Over time, however, these strategies are expected to perform in a similar manner, as the main traits they share (e.g. these are long-only multi-asset strategies) overcome the differences in implementation which impact short-term relative results.

So how should investors benchmark Risk Parity?

It depends on the scope of the comparison.

Being a growth allocation, Risk Parity is often benchmarked to a Balanced Growth Portfolio comprising 60% Global Equities and 40% Global Bonds[3] or other bespoke combinations of market indices. We find this comparison particularly useful for measuring the benefits of diversification that come from using a Risk Parity approach over the longer term but note that a relatively high tracking error should be expected over shorter timeframes.

Looking at benchmarking from a different perspective are the HFR Risk Parity Indices. These indices offer a good representation of the peer group (they are composed as an average of several managers’ returns), thus making it easier to assess the performance of one Risk Parity approach vs. a collection of others which target the same level of risk. Tracking error to a specific Risk Parity strategy is still expected to be meaningful, but markedly lower than the one calculated against market indices.

Over shorter timeframes, the deviations between these two comparators are expected to be high (see the chart below). However, over the long run there is an affinity in risk profile, and we argue that both provide useful information when assessing a Risk Parity strategy.

Finally, when approaching the proposition, some investors may be tempted to compare Risk Parity performance to the expected return that is often guided by the managers themselves. With this respect, we note that measuring a long-only multi-asset growth propositions against a "cash +" benchmark is not appropriate over shorter timeframes, while remaining a sensible approach for setting expectations over the very long run.

In summary
Risk Parity is a long-only multi-asset investment approach that has the distinctive feature of targeting volatility as opposed to expected returns.

We argue that this makes benchmarking Risk Parity managers’ performance more difficult, and that investors should investigate the main traits of the approach that has been selected before drawing conclusions.
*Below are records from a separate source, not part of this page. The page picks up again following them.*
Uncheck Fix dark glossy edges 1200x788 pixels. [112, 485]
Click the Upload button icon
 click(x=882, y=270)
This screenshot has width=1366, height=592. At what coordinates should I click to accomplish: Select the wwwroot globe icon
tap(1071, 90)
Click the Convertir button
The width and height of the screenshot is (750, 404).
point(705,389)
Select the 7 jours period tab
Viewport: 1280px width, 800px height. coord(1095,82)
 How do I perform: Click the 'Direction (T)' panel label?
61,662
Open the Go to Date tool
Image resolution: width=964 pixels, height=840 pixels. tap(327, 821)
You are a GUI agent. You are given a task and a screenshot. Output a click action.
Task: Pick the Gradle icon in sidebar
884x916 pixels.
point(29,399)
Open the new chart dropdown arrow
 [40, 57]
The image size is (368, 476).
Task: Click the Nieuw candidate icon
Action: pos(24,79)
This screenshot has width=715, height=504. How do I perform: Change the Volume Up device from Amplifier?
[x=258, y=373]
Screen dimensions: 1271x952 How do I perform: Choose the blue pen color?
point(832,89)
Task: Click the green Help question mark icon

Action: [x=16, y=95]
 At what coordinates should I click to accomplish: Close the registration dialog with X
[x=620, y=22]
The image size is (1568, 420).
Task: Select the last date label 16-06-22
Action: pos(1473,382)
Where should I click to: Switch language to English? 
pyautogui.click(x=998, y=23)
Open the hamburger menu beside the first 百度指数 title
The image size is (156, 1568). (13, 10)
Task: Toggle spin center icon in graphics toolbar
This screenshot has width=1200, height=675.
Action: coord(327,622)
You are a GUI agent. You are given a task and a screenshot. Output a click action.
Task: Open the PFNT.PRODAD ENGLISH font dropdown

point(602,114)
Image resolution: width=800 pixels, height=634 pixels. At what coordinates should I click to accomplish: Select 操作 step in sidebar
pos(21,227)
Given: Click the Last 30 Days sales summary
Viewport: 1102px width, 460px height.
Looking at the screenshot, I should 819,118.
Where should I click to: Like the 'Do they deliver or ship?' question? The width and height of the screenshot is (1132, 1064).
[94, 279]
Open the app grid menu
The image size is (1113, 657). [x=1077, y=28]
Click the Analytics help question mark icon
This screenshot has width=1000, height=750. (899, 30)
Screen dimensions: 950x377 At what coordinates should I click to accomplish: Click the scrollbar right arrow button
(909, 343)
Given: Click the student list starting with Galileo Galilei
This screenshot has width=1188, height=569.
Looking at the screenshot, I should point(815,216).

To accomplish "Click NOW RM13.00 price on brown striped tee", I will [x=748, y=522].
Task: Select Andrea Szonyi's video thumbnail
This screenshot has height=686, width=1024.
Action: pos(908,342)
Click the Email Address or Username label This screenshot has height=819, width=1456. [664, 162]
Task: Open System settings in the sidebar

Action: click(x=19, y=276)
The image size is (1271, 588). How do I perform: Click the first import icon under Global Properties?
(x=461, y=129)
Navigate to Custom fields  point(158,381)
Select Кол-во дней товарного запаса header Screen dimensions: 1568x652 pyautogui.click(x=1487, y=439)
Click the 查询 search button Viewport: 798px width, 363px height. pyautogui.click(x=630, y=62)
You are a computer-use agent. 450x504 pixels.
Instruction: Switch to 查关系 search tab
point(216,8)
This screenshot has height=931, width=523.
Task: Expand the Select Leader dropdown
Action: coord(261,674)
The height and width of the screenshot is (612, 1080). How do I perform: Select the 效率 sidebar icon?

Investors looking to compare Risk Parity to ‘similarly risky’ multi-asset allocations could use a bespoke combination of market indices that is representative of a growth allocation (we suggest here the Balanced Growth Portfolio for comparing Risk Parity strategies running at 10% volatility). The main drawback of using this approach in isolation is the expected high tracking error over shorter timeframes. On the other hand, investors looking to compare a Risk Parity manager to other investable Risk-Parity offerings have an industry recognized index which provides this very metric.
Riccardo Lawi is a hedge fund researcher within the Liquid Alternatives manager research division of Aon in London.
Click here for index descriptions.

“Content prepared for U.S. subscribers, but available to interested subscribers of other regions.”

[1] Typically, Risk Parity managers guide investor expectations on a long-term Sharpe Ratio (excess return per unit of volatility) between 0.5 and 0.7. Relative to more traditional active multi-asset propositions, the focus for Risk Parity shifts from maximizing expected returns to risk targeting.
[2] In this, Risk Parity differs from Alternative Risk Premia, whereas strategies want to take advantage of market inefficiencies through long/short positions. More information on Alternative Risk Premia can be found here
[3] Over long timeframes the Balanced Growth Portfolio has realized a volatility of approximately 10%, which is the risk level targeted by most flagship versions of Risk Parity strategies.